The clearest set of numbers, however, may not be found in any version of the state budget but rather in the actual cash reports published by the state controller's office. They tell us what's coming into the state treasury from various taxes and other revenue sources and where it's being spent.
There is some discrepancy between the controller's numbers and the budget's, because the former show what's already happened, while the latter project what's supposed to happen. But the controller's report gives us a fairly clear picture of the state's finances. And it's not pretty.
During the fiscal year that ended June 30, the general fund received $96.4 billion in revenues and spent $103.4 billion. This means there was a $7 billion shortfall, much of it covered by tapping reserves, delaying some payments and borrowing several billion dollars.

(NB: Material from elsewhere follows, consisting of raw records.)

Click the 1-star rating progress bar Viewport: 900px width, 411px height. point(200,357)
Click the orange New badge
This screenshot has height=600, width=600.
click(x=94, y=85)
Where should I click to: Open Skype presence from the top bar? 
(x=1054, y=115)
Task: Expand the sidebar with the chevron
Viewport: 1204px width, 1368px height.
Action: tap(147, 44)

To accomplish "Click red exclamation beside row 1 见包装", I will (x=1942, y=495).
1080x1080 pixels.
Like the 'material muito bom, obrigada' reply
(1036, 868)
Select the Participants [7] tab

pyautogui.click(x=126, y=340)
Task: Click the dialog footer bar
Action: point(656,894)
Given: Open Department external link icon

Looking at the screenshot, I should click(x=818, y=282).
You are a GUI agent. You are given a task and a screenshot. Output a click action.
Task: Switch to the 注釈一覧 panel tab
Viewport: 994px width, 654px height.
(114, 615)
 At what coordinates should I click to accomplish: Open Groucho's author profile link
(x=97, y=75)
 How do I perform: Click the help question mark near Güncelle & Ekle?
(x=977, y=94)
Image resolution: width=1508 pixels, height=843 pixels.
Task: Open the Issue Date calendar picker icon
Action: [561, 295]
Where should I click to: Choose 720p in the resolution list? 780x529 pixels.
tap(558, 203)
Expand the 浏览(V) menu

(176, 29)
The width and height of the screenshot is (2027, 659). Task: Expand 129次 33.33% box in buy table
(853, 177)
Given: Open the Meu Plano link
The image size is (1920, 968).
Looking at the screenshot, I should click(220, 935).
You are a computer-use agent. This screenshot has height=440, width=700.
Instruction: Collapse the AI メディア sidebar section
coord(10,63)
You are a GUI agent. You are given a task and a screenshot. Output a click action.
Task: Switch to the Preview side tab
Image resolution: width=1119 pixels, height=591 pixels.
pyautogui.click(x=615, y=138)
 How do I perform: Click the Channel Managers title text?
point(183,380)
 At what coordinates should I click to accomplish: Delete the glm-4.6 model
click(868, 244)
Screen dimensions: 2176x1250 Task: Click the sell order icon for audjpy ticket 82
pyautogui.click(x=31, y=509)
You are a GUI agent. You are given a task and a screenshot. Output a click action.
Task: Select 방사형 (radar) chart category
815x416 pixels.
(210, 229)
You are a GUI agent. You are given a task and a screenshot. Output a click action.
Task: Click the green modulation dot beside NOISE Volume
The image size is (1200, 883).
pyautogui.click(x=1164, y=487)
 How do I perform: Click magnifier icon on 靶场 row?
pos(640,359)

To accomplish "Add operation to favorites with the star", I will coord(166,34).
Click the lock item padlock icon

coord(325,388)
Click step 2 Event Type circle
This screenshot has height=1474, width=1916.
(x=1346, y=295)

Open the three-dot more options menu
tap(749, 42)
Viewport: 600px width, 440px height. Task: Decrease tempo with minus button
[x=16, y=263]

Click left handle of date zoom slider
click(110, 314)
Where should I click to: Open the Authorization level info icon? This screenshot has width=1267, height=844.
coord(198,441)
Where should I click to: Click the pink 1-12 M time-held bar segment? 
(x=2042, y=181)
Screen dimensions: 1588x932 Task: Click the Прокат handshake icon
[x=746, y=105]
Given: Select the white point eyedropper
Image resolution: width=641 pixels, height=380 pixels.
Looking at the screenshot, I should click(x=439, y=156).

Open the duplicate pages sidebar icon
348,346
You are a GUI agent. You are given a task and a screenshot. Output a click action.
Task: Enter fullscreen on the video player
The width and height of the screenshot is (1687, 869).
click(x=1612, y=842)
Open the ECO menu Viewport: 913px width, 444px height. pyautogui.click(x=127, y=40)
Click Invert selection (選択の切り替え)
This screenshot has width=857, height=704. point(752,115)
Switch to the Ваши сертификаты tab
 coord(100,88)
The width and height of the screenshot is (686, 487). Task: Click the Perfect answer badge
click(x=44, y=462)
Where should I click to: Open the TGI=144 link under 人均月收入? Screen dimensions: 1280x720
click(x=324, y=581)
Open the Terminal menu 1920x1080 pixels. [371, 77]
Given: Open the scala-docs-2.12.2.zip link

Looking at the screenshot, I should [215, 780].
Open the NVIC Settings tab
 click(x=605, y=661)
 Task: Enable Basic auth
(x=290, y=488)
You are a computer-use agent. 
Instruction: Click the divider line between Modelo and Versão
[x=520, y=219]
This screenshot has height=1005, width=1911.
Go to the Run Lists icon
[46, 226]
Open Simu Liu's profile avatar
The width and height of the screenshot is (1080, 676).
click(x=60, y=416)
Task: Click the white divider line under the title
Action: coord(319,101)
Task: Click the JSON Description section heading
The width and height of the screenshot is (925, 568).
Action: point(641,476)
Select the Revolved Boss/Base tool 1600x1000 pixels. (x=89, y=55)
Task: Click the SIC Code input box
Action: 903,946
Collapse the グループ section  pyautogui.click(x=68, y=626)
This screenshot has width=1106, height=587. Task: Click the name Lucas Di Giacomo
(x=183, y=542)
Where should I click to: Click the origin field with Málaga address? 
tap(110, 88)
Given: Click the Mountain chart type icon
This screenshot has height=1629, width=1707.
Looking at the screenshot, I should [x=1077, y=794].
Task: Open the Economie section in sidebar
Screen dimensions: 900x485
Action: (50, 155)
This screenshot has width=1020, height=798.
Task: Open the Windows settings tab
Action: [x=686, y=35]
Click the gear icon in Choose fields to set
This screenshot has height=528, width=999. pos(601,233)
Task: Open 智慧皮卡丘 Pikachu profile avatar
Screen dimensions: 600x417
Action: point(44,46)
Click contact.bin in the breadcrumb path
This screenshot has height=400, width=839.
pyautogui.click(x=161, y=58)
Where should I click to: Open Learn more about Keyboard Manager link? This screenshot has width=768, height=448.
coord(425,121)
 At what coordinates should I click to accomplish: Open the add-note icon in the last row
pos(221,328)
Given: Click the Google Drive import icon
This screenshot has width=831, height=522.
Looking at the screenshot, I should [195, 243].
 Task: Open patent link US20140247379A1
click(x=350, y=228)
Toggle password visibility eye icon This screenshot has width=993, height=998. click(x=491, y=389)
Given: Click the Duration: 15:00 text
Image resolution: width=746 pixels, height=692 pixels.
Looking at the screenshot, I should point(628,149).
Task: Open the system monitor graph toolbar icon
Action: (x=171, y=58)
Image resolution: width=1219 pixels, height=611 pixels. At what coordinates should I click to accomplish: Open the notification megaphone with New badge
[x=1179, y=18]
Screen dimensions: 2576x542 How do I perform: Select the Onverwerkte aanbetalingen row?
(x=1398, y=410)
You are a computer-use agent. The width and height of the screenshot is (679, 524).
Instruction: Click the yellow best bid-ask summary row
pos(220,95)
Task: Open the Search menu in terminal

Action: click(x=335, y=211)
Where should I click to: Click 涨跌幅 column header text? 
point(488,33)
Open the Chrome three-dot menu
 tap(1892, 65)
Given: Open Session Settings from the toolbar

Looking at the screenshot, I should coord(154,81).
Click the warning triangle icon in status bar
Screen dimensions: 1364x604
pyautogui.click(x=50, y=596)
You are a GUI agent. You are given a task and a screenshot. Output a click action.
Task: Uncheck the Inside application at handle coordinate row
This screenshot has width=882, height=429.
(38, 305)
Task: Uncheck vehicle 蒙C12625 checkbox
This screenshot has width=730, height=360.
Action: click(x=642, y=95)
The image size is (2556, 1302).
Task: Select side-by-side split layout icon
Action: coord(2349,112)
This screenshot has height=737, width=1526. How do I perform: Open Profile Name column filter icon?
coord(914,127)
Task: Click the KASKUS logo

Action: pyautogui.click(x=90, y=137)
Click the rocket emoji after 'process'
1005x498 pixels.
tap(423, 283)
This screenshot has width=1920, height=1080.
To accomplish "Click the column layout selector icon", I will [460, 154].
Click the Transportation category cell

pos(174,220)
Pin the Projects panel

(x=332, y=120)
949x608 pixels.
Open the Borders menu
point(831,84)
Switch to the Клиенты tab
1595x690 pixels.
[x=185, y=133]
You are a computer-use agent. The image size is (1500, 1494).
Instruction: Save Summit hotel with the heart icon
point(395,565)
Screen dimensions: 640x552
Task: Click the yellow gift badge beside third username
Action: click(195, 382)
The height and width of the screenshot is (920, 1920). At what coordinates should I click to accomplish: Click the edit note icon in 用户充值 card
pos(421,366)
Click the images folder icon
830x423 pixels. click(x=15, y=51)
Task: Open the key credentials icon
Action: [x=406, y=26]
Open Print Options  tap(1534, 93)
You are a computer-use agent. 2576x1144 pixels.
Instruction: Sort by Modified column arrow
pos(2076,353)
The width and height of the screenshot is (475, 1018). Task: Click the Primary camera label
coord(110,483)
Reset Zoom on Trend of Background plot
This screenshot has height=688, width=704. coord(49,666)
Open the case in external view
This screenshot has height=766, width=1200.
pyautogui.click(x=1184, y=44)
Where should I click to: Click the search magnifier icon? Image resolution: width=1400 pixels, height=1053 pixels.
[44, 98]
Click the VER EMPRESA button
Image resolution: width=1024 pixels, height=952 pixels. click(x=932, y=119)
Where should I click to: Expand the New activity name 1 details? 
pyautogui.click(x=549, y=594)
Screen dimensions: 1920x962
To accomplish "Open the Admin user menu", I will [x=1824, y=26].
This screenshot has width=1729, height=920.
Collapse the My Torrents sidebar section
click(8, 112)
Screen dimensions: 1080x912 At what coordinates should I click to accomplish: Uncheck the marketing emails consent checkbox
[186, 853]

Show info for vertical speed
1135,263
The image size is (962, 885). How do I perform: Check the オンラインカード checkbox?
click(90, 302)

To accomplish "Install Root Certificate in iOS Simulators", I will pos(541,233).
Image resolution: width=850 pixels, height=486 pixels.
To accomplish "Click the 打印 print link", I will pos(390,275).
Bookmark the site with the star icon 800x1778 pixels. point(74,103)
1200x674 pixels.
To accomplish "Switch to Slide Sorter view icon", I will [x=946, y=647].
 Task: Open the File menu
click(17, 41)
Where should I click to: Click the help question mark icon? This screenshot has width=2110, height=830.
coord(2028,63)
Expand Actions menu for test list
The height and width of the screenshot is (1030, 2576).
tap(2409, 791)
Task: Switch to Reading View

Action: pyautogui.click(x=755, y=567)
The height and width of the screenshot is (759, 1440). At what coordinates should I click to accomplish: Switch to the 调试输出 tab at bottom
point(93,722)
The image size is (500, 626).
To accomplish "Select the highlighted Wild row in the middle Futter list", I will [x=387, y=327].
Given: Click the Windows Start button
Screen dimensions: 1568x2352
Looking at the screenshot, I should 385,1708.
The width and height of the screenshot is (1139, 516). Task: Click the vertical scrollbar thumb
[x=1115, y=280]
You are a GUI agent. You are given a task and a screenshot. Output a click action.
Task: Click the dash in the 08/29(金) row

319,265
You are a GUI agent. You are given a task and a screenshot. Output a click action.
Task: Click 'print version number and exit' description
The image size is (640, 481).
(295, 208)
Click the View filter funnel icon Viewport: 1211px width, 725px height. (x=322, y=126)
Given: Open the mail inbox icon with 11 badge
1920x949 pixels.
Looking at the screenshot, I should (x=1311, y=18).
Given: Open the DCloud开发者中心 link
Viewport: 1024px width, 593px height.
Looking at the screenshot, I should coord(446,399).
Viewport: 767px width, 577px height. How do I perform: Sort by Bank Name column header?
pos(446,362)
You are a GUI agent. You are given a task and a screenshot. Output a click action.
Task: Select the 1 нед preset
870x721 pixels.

Schwarzenegger and legislators may disagree sharply on the 2008-09 budget, but they do agree that it has a $15.2 billion deficit. That would indicate, therefore, that roughly half of the overall deficit is "structural," meaning it's built into the system, and the other half is cyclical, caused by a deteriorating economy.
The controller's report also indicates why the deficit will be difficult to close without new taxes or other revenues. During the 2007-08 fiscal year, three-fourths of spending was in what are called "subventions" to local governments, especially counties, and school and community districts, while the state directly spent the remaining one-quarter on its own operations, most notably $9.2 billion on prisons and $6.3 billion on four-year colleges.
Only $11.3 billion was spent on everything else in state government (aside from special fund agencies such as Caltrans). Nearly a third of that was to service state debt.
Those who blithely contend that cutting the state bureaucracy would somehow close the deficit (as Schwarzenegger once did) are all wet. Education, health and welfare services, prisons and aid to local governments consume 90 percent of the state budget, so any meaningful spending reductions would have to come from those areas.
That's about as starkly realistic as it gets.